One of the fathers of critical thinking and skeptical inquiry, the French philosopher Bernard le Bovier de Fontenelle (1657–1757) recounts in 1687 in his Histoire des oracles–a debunking book on popular beliefs, myths and superstitions that caused tremendous stir in theological and philosophical circles of his time–a colorful story that could very well illustrate the flurry of interest and research in acupuncture that followed a 1971 anecdotal account of its use in China, and the plethora of verbiage and publications that ensued. If the story of the Tooth of Gold is comical, colorful and amusing, its applicability to acupuncture is not.

In 1593, the rumor ran that a seven year old in Silesia grew a tooth of gold in place of one of the cheek tooth he lost. Horatius, professor of medicine at the University of Helmstad, wrote a history of this tooth in 1595 and alleged that it was partially natural, partially miraculous, and that it was sent by God to this child to console the Christians that were oppressed by the Turks.

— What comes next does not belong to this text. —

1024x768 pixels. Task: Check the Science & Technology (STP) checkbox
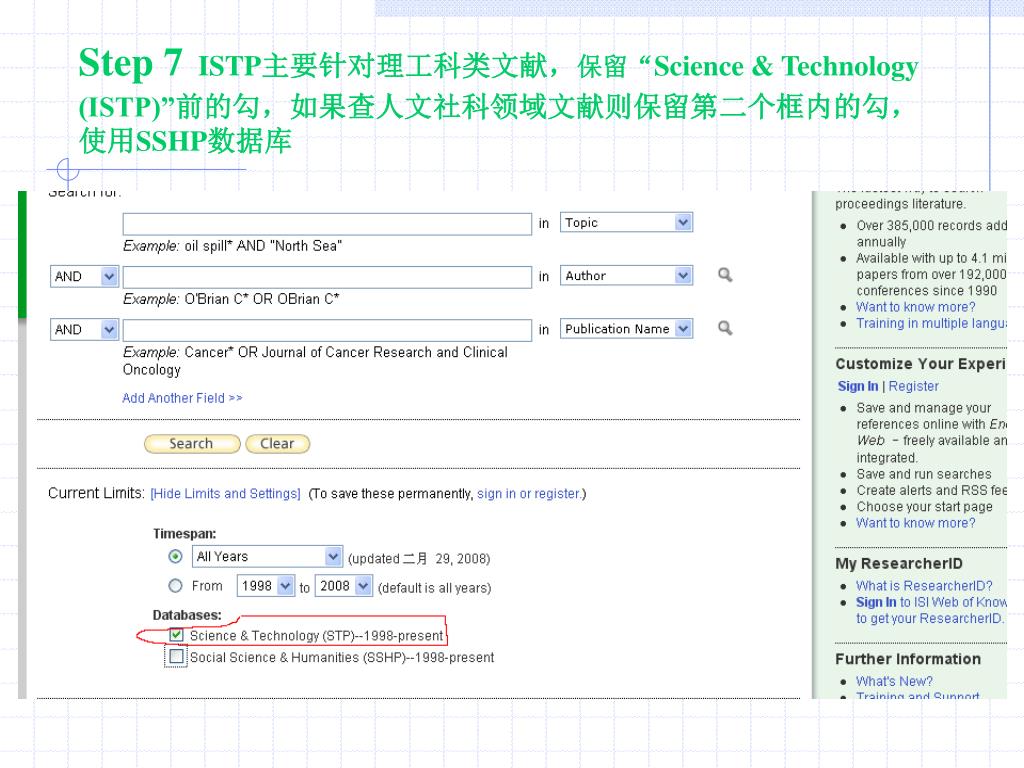click(176, 634)
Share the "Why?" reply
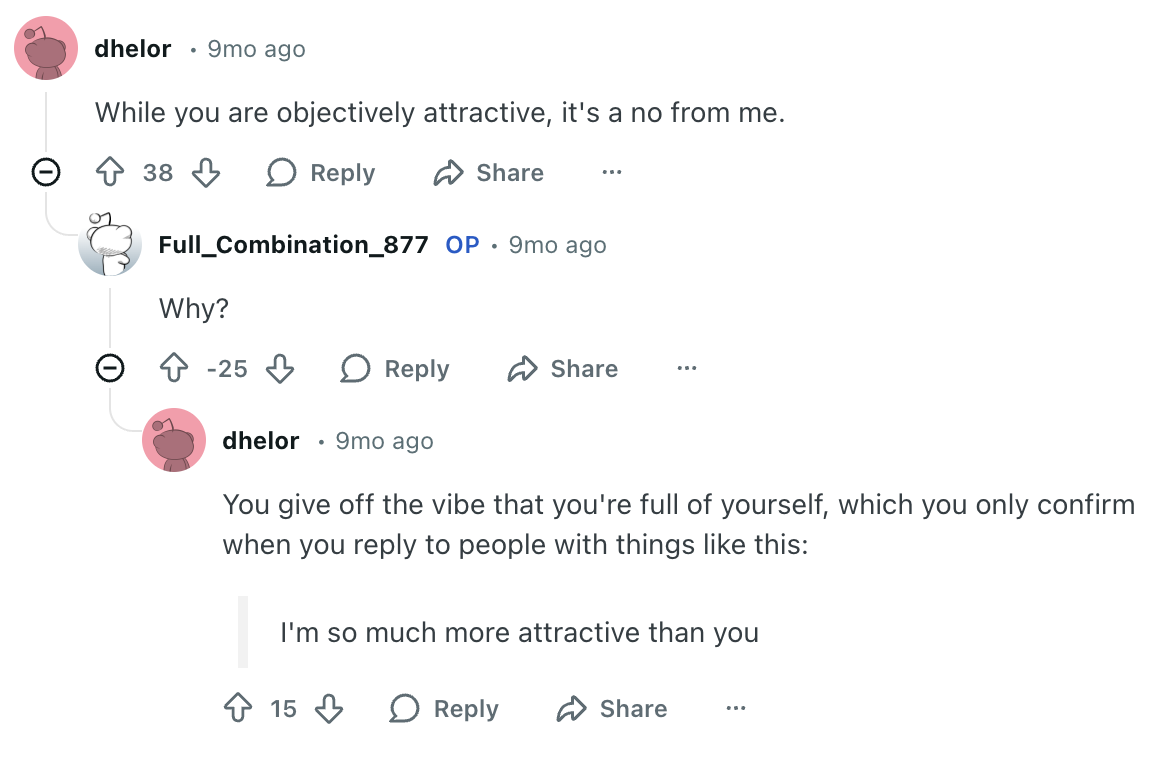Viewport: 1166px width, 774px height. [x=562, y=369]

Just imagine what consolation and what concern this tooth might bring to the Christians or to the Turks. For this tooth not to lack historians, Rullandus rewrote its history in the same year. Two years later, Ingolsteterus, another learned man, wrote against the views of Rullandus on the tooth of gold; to which Rullandus immediately wrote a fine and wise reply. Another great man named Libavius gathered all that had been written on this tooth and added his own views. Nothing lacked to these many fine books, other than the tooth were truly of gold. When the goldsmith examined it, he found that it was made of a leaf of gold skillfully applied to the tooth; but they began by writing books and then they consulted the goldsmith.1

Translated from French by the author

Besides the glut of popular publications on Chinese acupuncture and medicine by wishful authors without any training in biomedical sciences and healthcare, the NIH, the NCCAM, and some of our most prodigious medical universities also have official and academic publications on the subject that too well resemble the fine and wise publications of Horatius and his contemporaries. They also began by writing books and articles on the theories that could explain the purported indications of acupuncture, and then they assessed the veracity these indications in clinical trials and according to the principles of evidence-based medicine.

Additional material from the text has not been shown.